TASK OBJECTIVE ▸ The answer must consist of every line from the entries below that contains the word "blue".

INPUT FOR THIS TASK ▸

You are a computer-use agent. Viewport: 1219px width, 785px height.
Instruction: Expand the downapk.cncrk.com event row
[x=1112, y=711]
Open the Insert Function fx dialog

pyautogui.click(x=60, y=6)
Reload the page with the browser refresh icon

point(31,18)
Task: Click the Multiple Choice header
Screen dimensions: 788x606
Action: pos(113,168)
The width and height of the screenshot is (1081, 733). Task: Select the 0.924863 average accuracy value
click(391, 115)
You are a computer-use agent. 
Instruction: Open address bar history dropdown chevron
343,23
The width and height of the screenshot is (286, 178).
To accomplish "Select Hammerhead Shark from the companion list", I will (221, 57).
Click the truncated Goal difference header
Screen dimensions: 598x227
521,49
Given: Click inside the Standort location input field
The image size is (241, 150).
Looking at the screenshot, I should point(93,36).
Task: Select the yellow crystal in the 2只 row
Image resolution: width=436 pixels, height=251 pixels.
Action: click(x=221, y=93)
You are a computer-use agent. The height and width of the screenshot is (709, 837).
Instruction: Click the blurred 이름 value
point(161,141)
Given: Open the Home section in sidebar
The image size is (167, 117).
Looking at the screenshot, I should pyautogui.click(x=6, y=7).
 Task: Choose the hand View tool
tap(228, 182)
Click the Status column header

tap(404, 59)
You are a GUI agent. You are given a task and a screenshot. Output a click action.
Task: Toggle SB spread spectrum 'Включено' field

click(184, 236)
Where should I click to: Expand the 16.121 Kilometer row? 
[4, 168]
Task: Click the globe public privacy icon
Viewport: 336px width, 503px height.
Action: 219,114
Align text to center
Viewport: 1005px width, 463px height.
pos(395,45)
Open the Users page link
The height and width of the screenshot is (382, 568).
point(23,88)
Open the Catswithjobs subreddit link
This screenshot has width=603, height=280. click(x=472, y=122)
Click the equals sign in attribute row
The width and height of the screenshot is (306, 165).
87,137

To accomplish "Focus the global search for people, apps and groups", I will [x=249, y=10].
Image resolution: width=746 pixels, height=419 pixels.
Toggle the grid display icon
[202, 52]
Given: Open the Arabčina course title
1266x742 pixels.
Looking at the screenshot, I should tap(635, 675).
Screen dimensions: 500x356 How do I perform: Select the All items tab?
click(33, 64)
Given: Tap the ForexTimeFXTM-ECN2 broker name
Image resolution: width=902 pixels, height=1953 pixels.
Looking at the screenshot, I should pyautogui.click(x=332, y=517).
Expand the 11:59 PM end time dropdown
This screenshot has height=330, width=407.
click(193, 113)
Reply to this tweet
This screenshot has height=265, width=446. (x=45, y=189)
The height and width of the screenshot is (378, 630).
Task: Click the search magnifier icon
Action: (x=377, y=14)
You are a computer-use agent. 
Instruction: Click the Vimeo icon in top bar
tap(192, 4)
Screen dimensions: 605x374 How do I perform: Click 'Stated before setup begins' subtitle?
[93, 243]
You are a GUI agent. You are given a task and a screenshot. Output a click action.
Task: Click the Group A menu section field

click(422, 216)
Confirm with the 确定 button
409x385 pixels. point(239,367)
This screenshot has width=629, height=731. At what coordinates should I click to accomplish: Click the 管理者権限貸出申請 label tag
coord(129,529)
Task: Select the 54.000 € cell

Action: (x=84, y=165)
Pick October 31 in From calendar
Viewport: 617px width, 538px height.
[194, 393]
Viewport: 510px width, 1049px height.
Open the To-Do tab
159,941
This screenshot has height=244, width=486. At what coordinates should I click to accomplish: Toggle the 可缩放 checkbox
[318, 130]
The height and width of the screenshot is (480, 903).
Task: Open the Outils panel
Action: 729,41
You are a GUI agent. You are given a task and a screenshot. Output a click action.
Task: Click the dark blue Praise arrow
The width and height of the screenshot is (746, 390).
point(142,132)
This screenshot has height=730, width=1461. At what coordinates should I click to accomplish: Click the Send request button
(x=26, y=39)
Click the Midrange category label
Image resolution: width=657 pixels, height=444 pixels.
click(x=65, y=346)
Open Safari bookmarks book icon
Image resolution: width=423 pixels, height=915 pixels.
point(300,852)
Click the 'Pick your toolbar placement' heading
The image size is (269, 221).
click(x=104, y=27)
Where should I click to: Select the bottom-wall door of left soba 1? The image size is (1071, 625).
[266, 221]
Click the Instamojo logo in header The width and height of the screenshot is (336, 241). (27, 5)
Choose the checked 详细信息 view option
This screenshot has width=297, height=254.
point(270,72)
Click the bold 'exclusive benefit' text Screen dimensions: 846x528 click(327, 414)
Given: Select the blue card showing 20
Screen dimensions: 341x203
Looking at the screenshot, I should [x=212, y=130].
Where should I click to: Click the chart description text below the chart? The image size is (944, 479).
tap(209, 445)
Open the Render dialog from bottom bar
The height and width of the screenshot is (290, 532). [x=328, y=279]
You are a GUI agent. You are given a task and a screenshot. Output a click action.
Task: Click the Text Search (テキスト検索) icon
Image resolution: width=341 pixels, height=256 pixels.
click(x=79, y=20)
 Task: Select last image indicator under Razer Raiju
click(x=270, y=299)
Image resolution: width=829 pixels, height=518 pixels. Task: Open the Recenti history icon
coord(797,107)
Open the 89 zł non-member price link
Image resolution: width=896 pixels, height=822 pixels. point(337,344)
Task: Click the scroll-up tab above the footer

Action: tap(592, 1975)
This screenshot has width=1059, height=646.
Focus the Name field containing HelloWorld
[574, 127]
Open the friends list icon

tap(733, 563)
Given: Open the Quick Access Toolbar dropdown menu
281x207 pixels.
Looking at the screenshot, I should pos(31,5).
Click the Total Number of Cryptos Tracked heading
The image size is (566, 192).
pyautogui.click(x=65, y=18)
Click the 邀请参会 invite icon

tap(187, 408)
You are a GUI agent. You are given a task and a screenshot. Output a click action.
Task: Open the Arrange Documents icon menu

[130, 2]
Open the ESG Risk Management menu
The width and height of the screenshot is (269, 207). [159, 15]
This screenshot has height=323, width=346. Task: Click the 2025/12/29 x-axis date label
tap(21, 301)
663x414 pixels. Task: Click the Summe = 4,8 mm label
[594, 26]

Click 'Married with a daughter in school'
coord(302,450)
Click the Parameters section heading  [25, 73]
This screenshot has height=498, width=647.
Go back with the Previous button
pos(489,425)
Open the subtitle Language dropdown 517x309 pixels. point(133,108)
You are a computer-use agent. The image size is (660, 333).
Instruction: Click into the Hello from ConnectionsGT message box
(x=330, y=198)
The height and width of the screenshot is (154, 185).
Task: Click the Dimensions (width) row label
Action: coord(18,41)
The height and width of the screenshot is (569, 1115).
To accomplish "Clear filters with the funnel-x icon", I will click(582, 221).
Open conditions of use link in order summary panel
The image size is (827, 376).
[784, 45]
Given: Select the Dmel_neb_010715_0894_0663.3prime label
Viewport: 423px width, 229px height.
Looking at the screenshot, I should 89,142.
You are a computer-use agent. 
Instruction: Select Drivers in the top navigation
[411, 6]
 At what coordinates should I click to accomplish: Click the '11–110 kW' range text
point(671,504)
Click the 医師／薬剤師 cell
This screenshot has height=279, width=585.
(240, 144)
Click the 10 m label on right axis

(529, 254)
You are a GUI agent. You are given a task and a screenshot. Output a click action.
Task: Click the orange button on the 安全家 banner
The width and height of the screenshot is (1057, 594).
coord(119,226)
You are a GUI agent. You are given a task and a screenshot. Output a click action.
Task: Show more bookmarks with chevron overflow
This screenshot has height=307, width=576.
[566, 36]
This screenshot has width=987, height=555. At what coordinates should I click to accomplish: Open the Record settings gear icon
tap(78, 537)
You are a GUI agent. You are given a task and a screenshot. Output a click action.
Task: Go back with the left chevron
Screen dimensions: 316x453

WORKED SOLUTION ▸
Task: Click the dark blue Praise arrow
Given: Select the blue card showing 20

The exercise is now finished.